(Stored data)
※ ※ ※
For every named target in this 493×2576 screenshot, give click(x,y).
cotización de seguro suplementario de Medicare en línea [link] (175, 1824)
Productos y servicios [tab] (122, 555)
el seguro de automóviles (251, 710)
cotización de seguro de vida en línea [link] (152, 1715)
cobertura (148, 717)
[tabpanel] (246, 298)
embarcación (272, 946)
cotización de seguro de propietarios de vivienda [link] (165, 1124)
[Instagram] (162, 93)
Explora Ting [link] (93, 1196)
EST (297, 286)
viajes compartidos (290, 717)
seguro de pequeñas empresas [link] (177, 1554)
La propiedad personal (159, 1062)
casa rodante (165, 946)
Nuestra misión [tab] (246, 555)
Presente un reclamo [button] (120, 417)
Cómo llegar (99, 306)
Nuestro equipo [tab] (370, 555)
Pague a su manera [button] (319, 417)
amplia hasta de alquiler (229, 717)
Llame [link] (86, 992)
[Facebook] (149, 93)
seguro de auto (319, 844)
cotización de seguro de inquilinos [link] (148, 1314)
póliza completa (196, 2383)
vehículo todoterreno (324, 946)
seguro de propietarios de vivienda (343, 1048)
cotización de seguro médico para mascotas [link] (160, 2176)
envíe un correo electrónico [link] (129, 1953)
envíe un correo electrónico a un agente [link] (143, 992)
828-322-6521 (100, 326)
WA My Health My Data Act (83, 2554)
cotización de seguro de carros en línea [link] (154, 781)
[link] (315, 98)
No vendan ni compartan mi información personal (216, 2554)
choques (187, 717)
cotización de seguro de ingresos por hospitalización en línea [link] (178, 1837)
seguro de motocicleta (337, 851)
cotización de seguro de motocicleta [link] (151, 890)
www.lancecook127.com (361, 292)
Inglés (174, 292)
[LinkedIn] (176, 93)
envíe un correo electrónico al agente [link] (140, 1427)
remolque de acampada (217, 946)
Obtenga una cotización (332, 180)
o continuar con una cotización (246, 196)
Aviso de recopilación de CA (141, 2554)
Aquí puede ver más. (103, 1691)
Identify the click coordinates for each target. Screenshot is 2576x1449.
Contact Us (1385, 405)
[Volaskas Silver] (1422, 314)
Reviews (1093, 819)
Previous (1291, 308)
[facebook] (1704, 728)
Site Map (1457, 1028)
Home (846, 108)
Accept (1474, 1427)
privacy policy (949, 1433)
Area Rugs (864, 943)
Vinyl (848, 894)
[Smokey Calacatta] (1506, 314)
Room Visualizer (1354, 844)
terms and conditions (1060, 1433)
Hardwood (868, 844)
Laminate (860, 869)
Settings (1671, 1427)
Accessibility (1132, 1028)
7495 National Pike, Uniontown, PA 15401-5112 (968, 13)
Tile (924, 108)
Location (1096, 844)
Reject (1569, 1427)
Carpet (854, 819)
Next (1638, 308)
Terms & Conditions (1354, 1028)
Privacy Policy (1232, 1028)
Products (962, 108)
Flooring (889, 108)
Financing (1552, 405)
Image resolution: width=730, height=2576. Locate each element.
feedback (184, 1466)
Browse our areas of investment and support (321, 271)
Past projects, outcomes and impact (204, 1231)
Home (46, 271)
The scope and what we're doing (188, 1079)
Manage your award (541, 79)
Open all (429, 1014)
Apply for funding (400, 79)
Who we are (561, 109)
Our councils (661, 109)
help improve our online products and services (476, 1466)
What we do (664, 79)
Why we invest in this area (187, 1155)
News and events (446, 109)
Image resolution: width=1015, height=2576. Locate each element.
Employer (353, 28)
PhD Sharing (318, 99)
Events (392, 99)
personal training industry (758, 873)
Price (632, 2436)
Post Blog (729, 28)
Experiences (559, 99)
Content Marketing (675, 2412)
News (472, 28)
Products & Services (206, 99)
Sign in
※ ※ ※
What is expected →
Keep only the lines from the one containing "PhD Sharing (318, 99)" to the end of the entries, and repeat them exactly.

Reply →
PhD Sharing (318, 99)
Events (392, 99)
personal training industry (758, 873)
Price (632, 2436)
Post Blog (729, 28)
Experiences (559, 99)
Content Marketing (675, 2412)
News (472, 28)
Products & Services (206, 99)
Sign in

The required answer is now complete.